Framed size: H: 21 ½” x W: 17 ½”
Price: $16,000
Herbert Bayer (1900 – 1985) was an Austrian graphic designer, painter, photographer, and architect. Bayer apprenticed under the artist Georg Schmidthammer in Linz. Leaving the workshop to study at the Darmstadt Artists’ Colony, he became interested in Walter Gropius’s Bauhaus manifesto. After Bayer had studied for four years at the Bauhaus under such teachers as Wassily Kandinsky and László Moholy-Nagy, Gropius appointed Bayer director of printing and advertising. In the spirit of reductive minimalism, Bayer developed a crisp visual style and adopted use of all-lowercase, sans serif typefaces for most Bauhaus publications. Bayer is one of several typographers of the period including Kurt Schwitters and Jan Tschichold who experimented with the creation of a simplified more phonetic-based alphabet. Bayer designed the 1925 geometric sans-serif typeface, universal, now issued in digital form as Architype Bayer that bears comparison with the stylistically related typeface Architype Schwitters.
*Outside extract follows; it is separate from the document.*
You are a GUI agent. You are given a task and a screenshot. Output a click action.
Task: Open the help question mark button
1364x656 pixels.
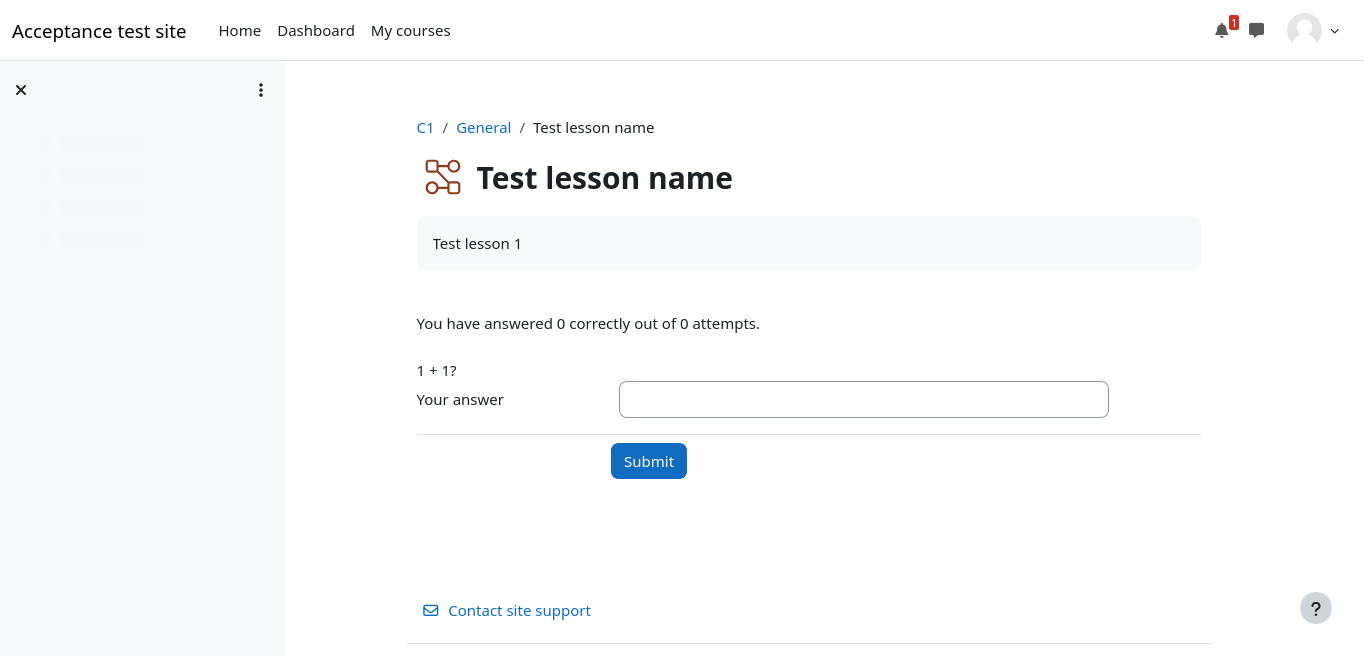1316,608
In 1928, Bayer left the Bauhaus to become art director of Vogue magazine’s Berlin office. He remained in Germany far later than most other progressives. In 1936 he designed a brochure for the Deutschland Ausstellung, an exhibition for tourists in Berlin during the 1936 Olympic Games. In 1938 he left Germany and settled in New York City where he had a long and distinguished career in nearly every aspect of the graphic arts. In 1946 Bayer relocated again. Hired by industrialist and visionary Walter Paepcke, Bayer moved to Aspen, Colorado as Paepcke promoted skiing as a popular sport. Bayer’s architectural work in the town included co-designing the Aspen Institute and restoring the Wheeler Opera House, but his production of promotional posters identified skiing with wit, excitement, and glamour. Bayer would remain associated with Aspen until the mid-1970s. Bayer gave the Denver Art Museum a collection of around 8,000 of his works. In 1959, he designed his “fonetik alfabet”, a phonetic alphabet, for English. It was sans-serif and without capital letters. He had special symbols for the endings -ed, -ory, -ing, and -ion, as well as the digraphs “ch”, “sh”, and “ng”. An underline indicated the doubling of a consonant in traditional orthography.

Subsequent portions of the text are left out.